Another good read having more about the future for recreational fishing data collection and management in EU is this recent article written by four scientists, who all are members of ICES' Working Group on Recreational Fisheries Surveys (WGRFS) - Kieran Hyder, Mike Armstrong, Keno Ferter
and Harry V. Strehlow
"Recreational sea fishing
– the high value forgotten catch" - cuttings from page 1 and 2:
"In a nutshell
Many millions of people throughout Europe
participate in recreational sea fishing. Recent
surveys show that for some species, recreational
fishery harvests – the weight of fish removed
from the sea – can be as large as some commercial
fishing fleets, but have not been accounted
for until recently in stock assessments.
- Europe lags behind countries like the USA and
Australia in collecting and using recreational
fishery data. In the USA, nationwide recreational
fishery surveys have been undertaken since
the 1980s and recreational catch estimates are
routinely incorporated into assessments to
support co-management of many commercial
and recreational fisheries.
- In Europe, marine recreational fishery survey
data are sparse and only a few stock assessments
use these data to estimate recreational fishing
mortality. This means we have poor understanding
of marine recreational fishing impacts and
how to account for them in management.
- There are statutory requirements to report
recreational catches of some marine species
in Europe, but the surveys are demanding in terms of expertise and infrastructure, and vary
between countries. ICES established its Working
Group on Recreational Fisheries Surveys to help
countries run statistically sound surveys and
develop other supporting studies.
- A large proportion of recreational catch is often
released, so accurate estimates of post-release
mortality are also required for stock assessment.

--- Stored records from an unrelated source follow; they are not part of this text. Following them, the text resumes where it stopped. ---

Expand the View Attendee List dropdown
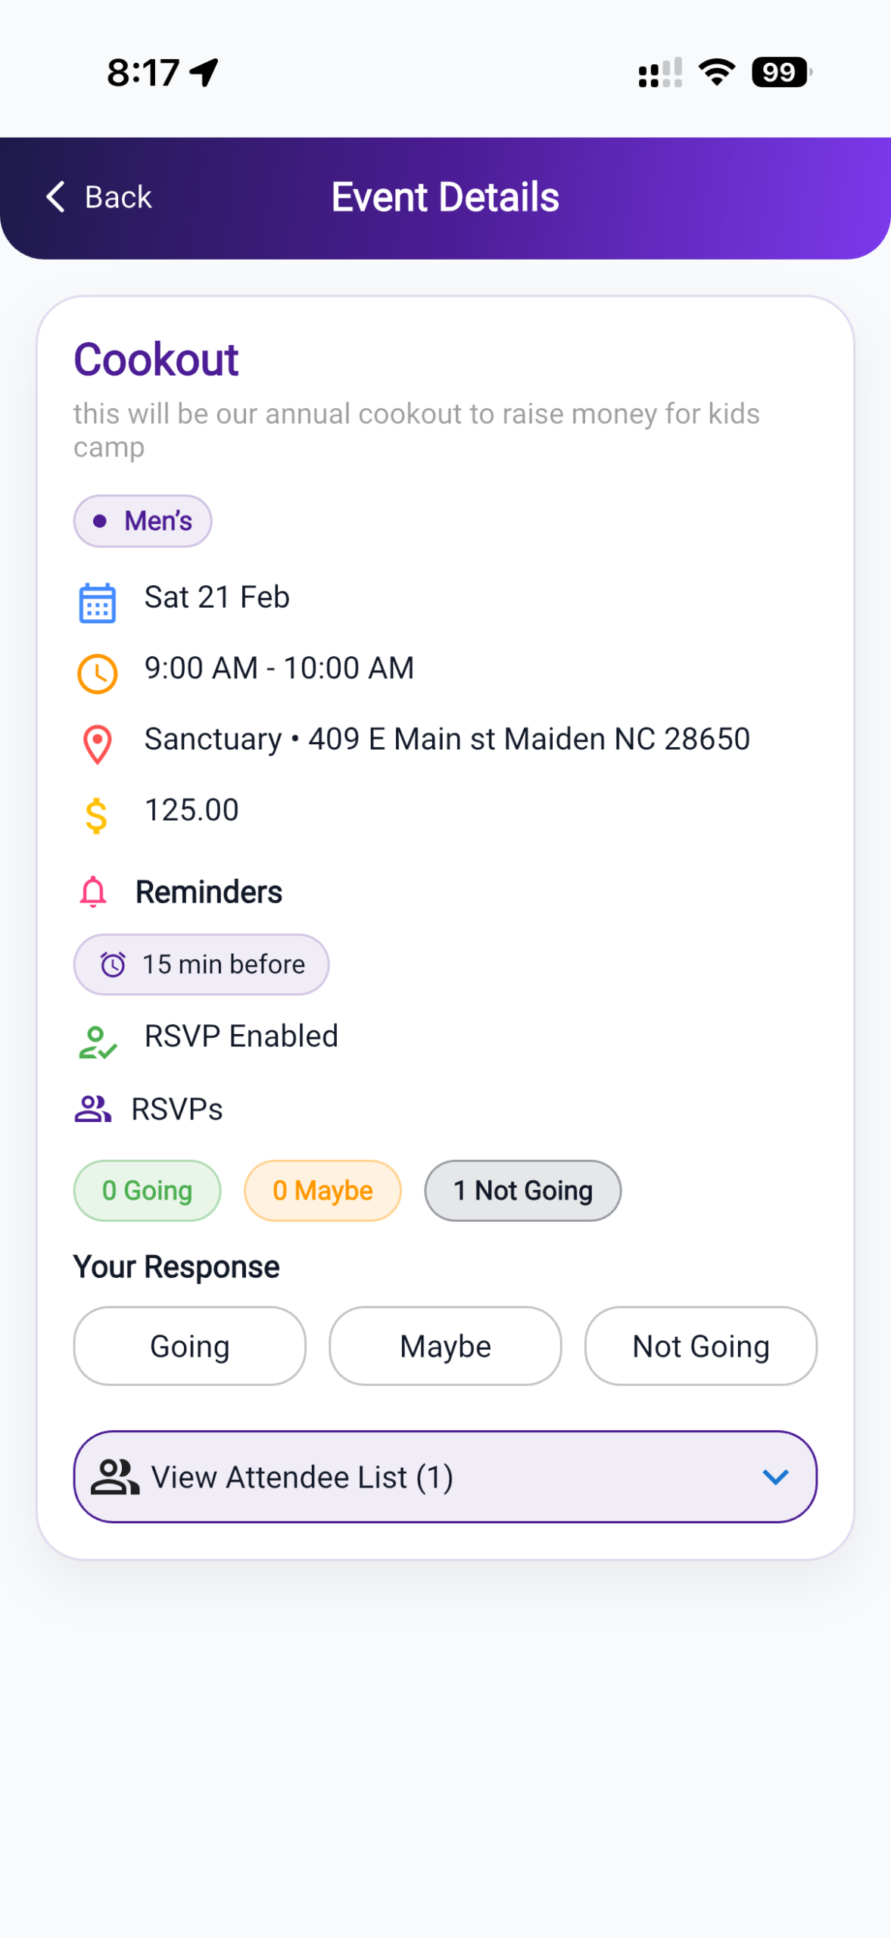Image resolution: width=891 pixels, height=1938 pixels. pos(445,1476)
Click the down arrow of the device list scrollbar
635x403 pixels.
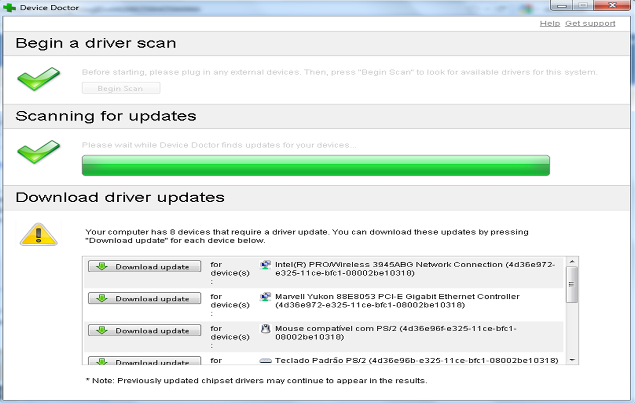pyautogui.click(x=572, y=360)
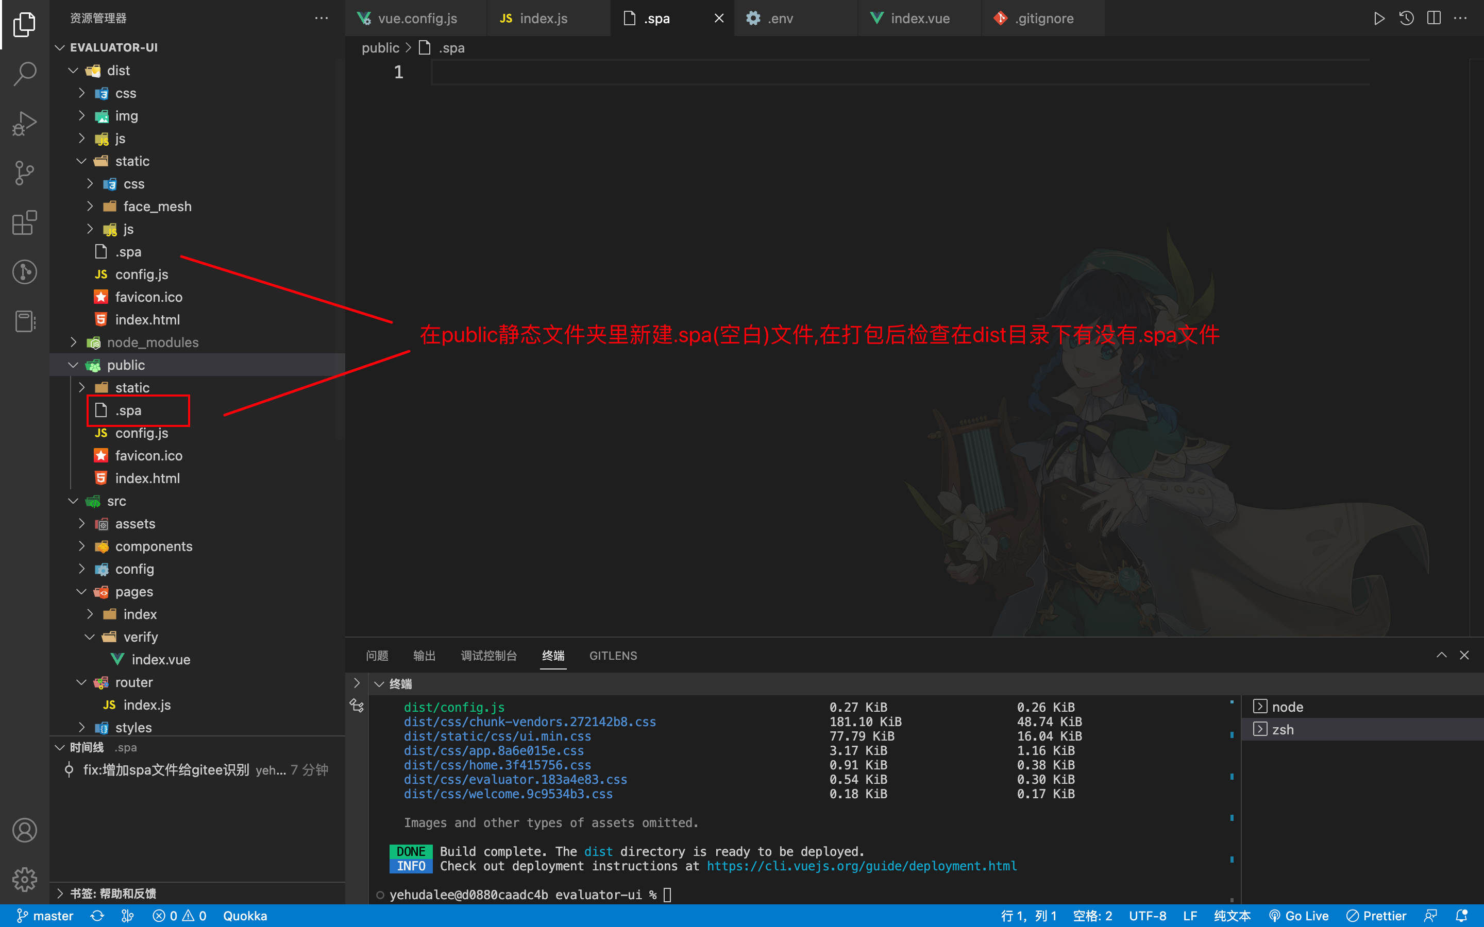Open the Manage gear icon

(25, 879)
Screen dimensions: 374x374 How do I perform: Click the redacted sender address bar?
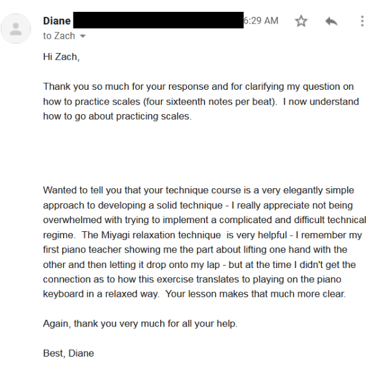(x=158, y=19)
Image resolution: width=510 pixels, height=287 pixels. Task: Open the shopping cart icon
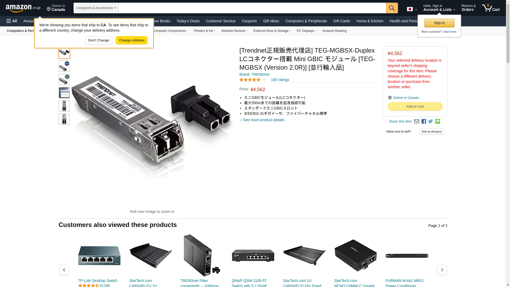coord(491,8)
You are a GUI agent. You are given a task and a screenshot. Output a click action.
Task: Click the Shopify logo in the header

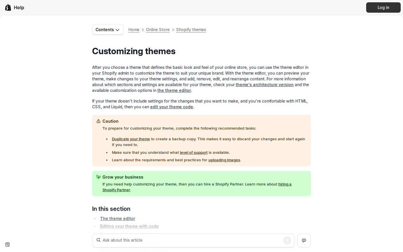(x=8, y=7)
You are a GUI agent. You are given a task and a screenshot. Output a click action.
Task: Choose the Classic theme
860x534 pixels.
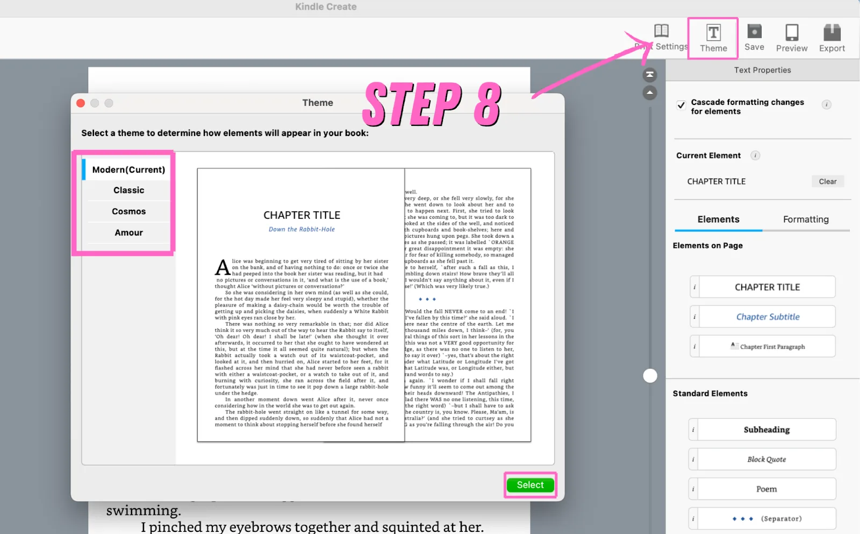pyautogui.click(x=128, y=190)
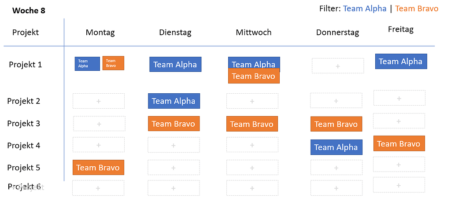Open Team Alpha card in Projekt 4 Donnerstag
This screenshot has width=451, height=205.
336,147
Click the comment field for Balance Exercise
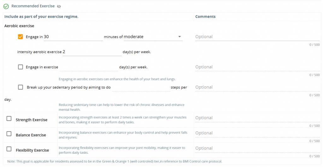Image resolution: width=323 pixels, height=167 pixels. pyautogui.click(x=257, y=133)
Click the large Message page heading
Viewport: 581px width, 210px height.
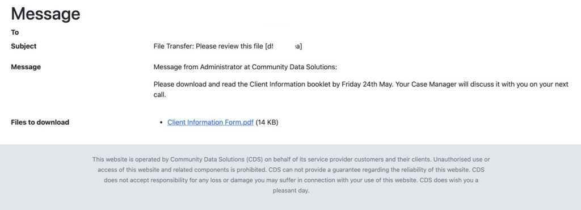click(45, 14)
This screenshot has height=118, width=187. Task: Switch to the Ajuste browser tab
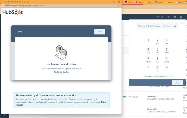[x=169, y=2]
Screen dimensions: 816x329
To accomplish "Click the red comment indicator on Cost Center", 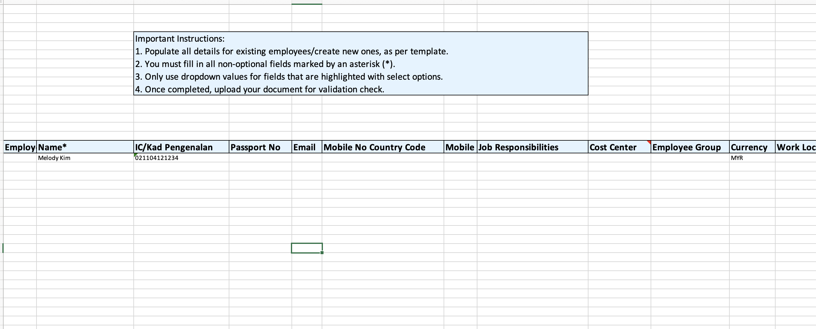I will tap(648, 142).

Post-release mortality is difficult to measure and
is dependent on many factors including capture
depth, gear, and species. More studies are
needed in this area.
Recent surveys in Europe show that recreational
sea fishing has a high economic value. In addition
to addressing conservation goals, future
co-management of European fish stocks for
recreational and commercial purposes should
consider how to maximize the economic and
social values of the different fisheries. New
methods are required to address this."